-------- TESTO DI LETTURA

Livorno indicata quale sede del Congresso socialista, si trovò a rivestire un ruolo di primo piano nella storia
21gennaio 2016 di Paola Ceccotti
Sembra che l’individuazione della città fosse scaturita dopo che il Ministero dell’Interno e alcuni dirigenti del Partito socialista, prudentemente, avessero suggerito l’opportunità di non far svolgere il congresso a Firenze, come indicato in prima istanza, questo a causa del pesante clima politico che subiva la città, tormentata dalle scorribande dei fascisti.
Scartata anche l’ipotesi di spostare il Congresso a Viareggio, era quindi prevalsa la proposta di Modigliani di fare di Livorno la sede del Convegno.
La città di Livorno tutte aveva le condizioni necessarie a garantire un regolare svolgimento della manifestazione, ed inoltre era governata da una amministrazione comunale socialista da poco insediata.

----------------
-------- RIGHE DEL DATASET

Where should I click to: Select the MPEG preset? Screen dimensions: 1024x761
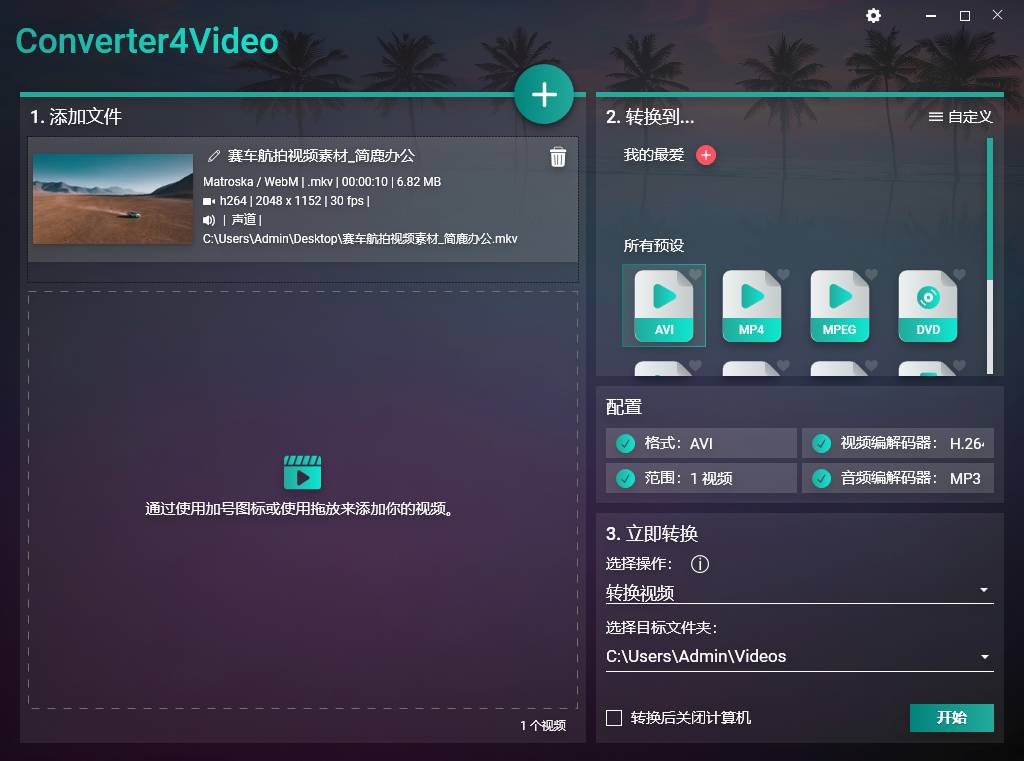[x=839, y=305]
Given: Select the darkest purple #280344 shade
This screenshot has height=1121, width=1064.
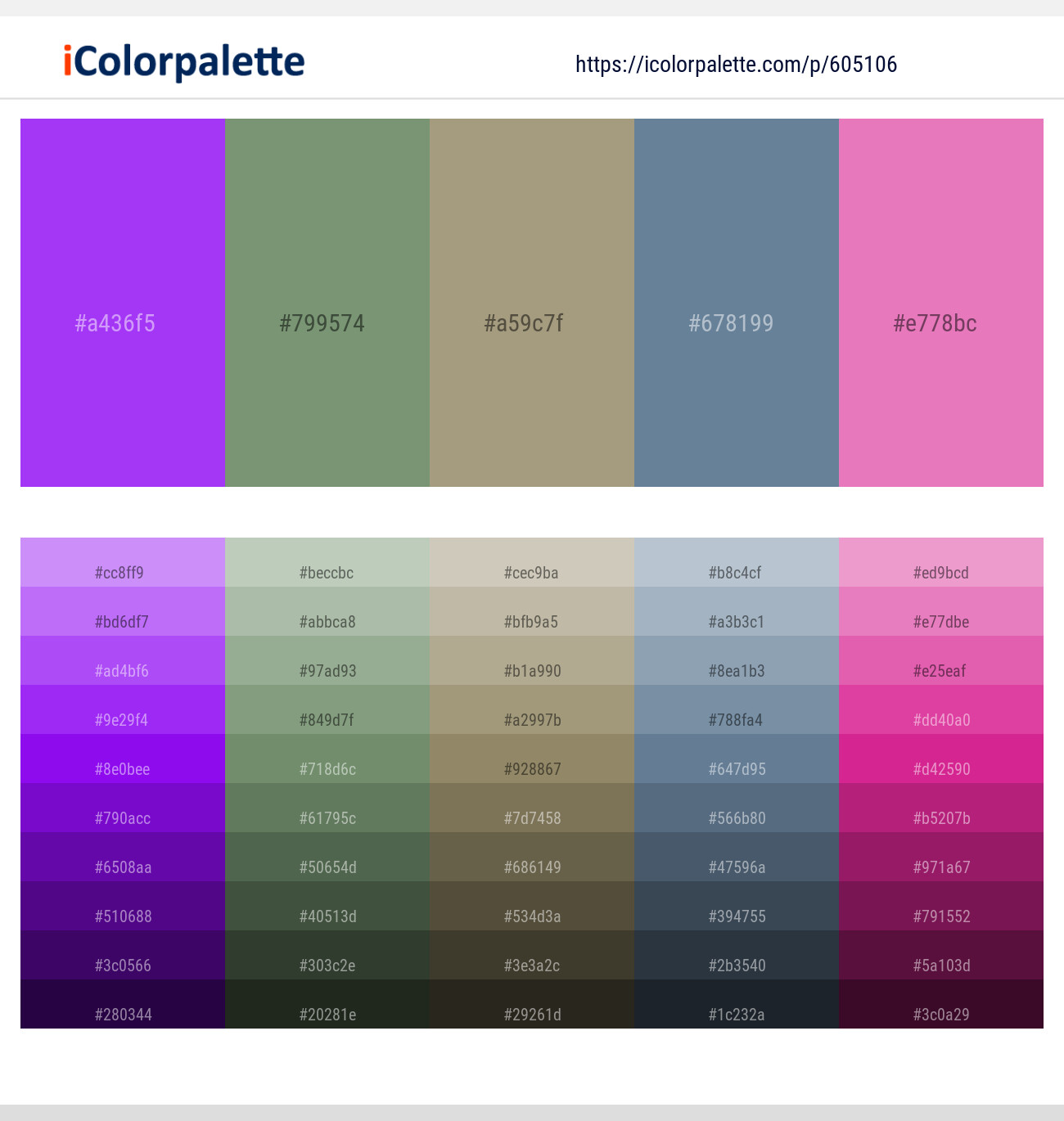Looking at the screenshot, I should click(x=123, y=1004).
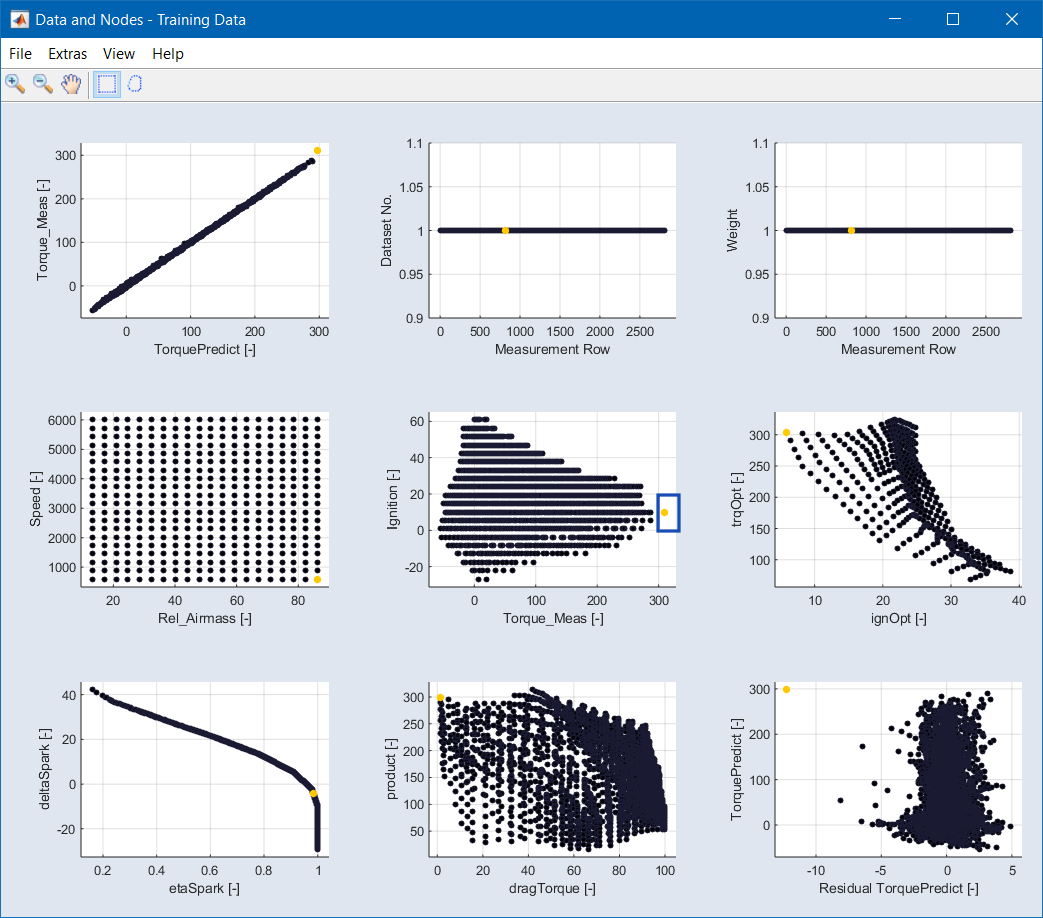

----------------

DETTAGLI ESERCIZIO -> Secondo il testo sul congresso socialista di Livorno, in quale città si sarebbe dovuto svolgere il congresso in prima istanza?

RISULTATO ESERCIZIO -> A Firenze.